To eliminate problems encountered by serial transfers of stock cultures, several methods for long-term preservation have been developed2. Most methods slow metabolism of microorganisms by storage at 4°C and/or mineral oil coating, thereby limiting oxygen uptake by the cell, decreasing metabolic activities, and increasing storage time.3 One storage method using cellulose filter paper has been little used in mycological collections.1–3 In the present study, we conducted experiments to evaluate several of these methods, including the cellulose filter paper technique, to establish a simple and reliable preservation method for the maintenance of stock Trichoderma harzianum strains isolated from soil cultivated with horticultural crop.

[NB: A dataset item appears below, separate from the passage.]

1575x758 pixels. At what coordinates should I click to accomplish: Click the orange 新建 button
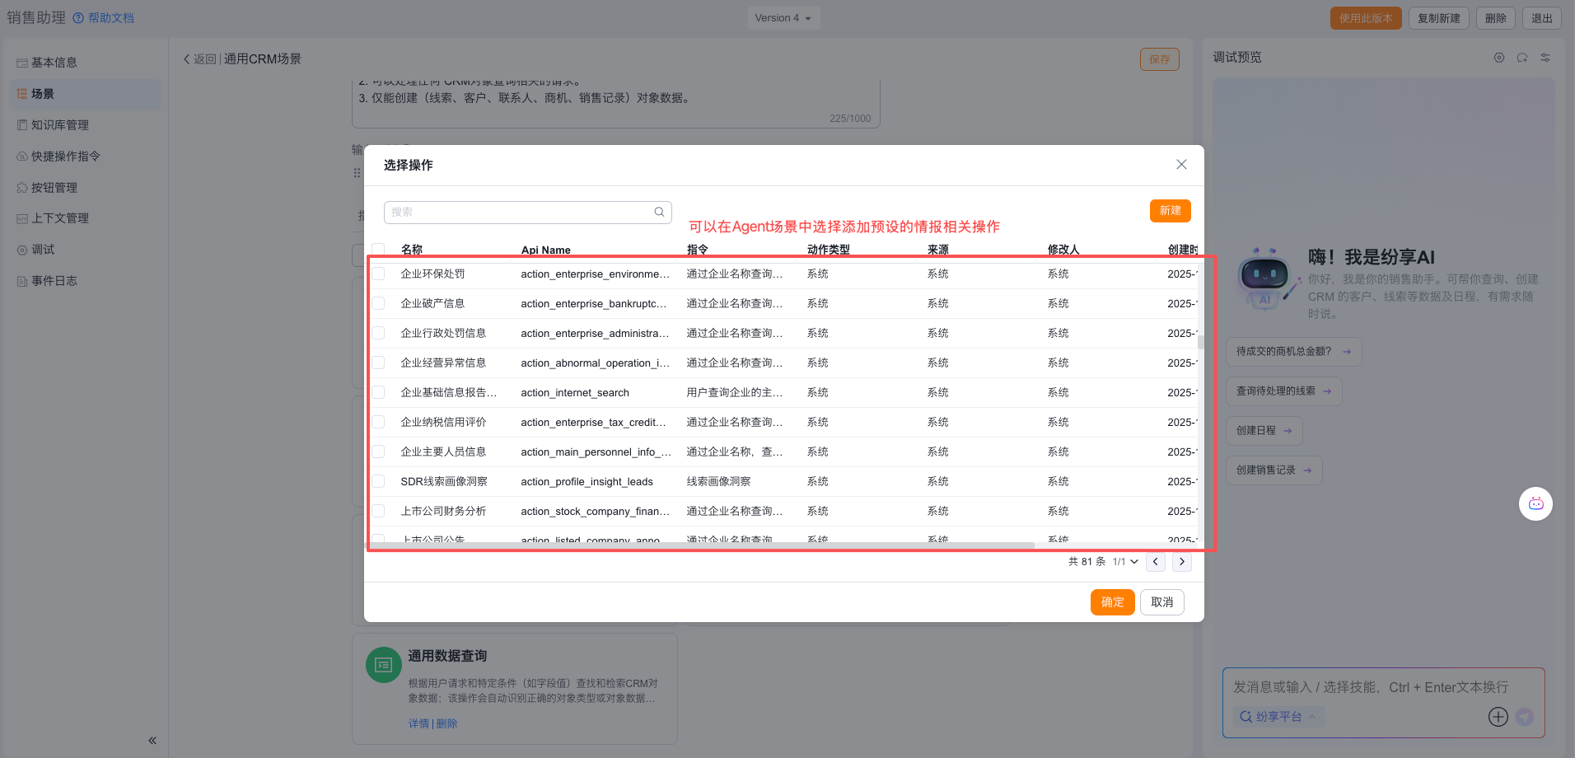tap(1170, 211)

Ten fungal isolates of T. harzianum were selected for estimating the effect of different preservation methods on viability over time. The following preservation methods were compared: (1) distilled water stasis, (2) mineral oil, (3) silica gel, and (4) cellulose filter paper. Five replicates of the same T. harzianum strain were used for each storage method. For the distilled water stasis method, sterile screw-cap glass tubes measuring 1.5×15mm2 containing 4ml of sterile distilled water were used. The sporulating cultures on potato dextrose agar (PDA) were cut into small blocks (approximately 5mm2) and placed into the tubes that were then kept at 4°C. Cultures were recovered from storage by aseptically transferring a block of the inoculum from the water onto a fresh plate of 9ml of PDA. For storage in mineral oil, heavy mineral oil (Sigma Chemical Co., St. Louis, MO) double sterilized by autoclaving at 24h intervals was used. Slants (100×10mm) containing PDA and sporulating culture of fungi were covered with 5ml of mineral oil. Cultures were recovered from mineral oil storage by removing small blocks of the stored culture and transferring the blocks to fresh PDA.
For storage with silica gel, uncolored, 200 mesh size, grade 40 silica gel (Fisher Scientific, Fair Lawn, NJ) was used after sterilization in an oven at 160°C for 6h. Glass tubes (100×10mm2) and caps were sterilized. Fungal spores were harvested by scraping the surface of a culture maintained in PDA with a sterile loop, and spore suspensions were made with sterilized distilled water (1×108spores/ml). One hundred microliters of each suspension was placed into each tube containing 5g of silica gel that had been kept at 4°C. The silica gel was mixed with the suspension by rotating the tubes several times until the crystals were easily separated. Then the tubes were maintained at 4°C. Cultures were recovered by aseptically placing a few crystals onto fresh PDA. In the cellulose filter paper method, this substrate was used for fungal colonization. Ten sterilized cellulose filter paper strips measuring 20×10mm2 were put into each culture of T. harzianum. After the filter papers were well-colonized by the fungus, they were dried at room temperature for 5–7 days and stored in sterilized envelopes at −20°C.1
The viability of all isolates was evaluated when the storage began as well as after 3, 6, 12, 18, and 24 months of storage. The fungal subcultures were evaluated on the basis of whether or not they grew after the different storage regimes at each time interval, and if they kept their original morphologic characteristics.
All strains tested survived up to 24 months of storage with the methods 1, 2, and 4, but with method 3, 6 strains survived only to 12 months and 3 only up to 18 months. All strains recovered on PDA agar after 24 months storage in each of the methods used were evaluated for preservation of their original macroscopic and microscopic features. Strains recovered from materials stored in distilled water, mineral oil, and cellulose filter paper kept the original macroscopic characteristics. Assessment of the microscopic structures observed in microcultures4 indicated no significant changes between isolates retained by the different methods tested.3
This is the first report of the use of cellulose filter paper as a method of preservation of T. harzianum strains. We recommend the use of this method for Trichoderma strains preservation because it is simple, inexpensive, the least labor intensive, and requires very little refrigeration for the storage of the isolates.